The End of Contractarianism?: Behavioral Economics and the Law of Corporations
The Oxford Handbook of Behavioral Economics and the Law, Eyal Zamir & Doron Teichman, eds. Oxford University Press, 2014
Boston College Law School Legal Studies Research Paper No. 368
22 Pages Posted: 6 Aug 2015
Date Written: 2014
Abstract
For a generation, the law of corporations depended on, and sprang from, a notion of economic rationality. This rationality took as its touchstone the efficiency of the marketplace (especially the securities market) and the predictability of the utility-maximizing behavior of the various actors. These assumptions undergirded both the doctrinal innovations and the academic conceptualizations of the field, leading to a prioritization of contractarian reasoning in chancery courts and corporate law classrooms. The judicial enforcement of traditional fiduciary duties melted away, as markets themselves came to be seen as the primary method of keeping management careful and loyal. Disclosure was vested with the mantle of favored regulatory mechanism, since the dominant assumption was that investors armed with information needed no other protection from corporate negligence or malfeasance.
Behavioral economics began to be taken seriously in the legal academy in the last decade of the twentieth century, and by the early 2000s was beginning to gain traction in corporate law scholarship. Though corporate and securities law was perhaps the last bastion in the legal academy of the assumptions of neoclassical economics, it is safe to say that the global financial crisis of 2007–8 finally marked the end of the glory days of homo economicus. The evidence of the persistence and ubiquity of so-called irrationalities is so pervasive, replicable, and defensible that the primary debate is no longer between behaviorists and those who would defend a more traditional position. Instead the debate is over what to do with, and about, the spoils of victory.

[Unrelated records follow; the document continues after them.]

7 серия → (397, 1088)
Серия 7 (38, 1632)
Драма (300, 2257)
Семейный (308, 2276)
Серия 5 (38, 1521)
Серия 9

This chapter will offer some thinking in that regard in connection with corporate and securities law. To begin, the chapter will describe some of the ways in which economic rationality influenced corporate law doctrine and scholarship during its heyday. This backward nod is helpful in defining possible implications for the weakening of the rationality assumptions later. Section 2 focuses on the difficulty of developing behavioral research in the area of corporate governance, arguing that the main behavioral innovation is a move away from libertarianism toward regulatory “agnosticism.” In section 3, I will discuss what I believe to be the most profound potential implication of behavioral scholarship on corporate governance: using insights on the decision-making of groups to bolster the argument that board homogeneity is a danger, and that increased board diversity of various kinds is likely to improve board performance.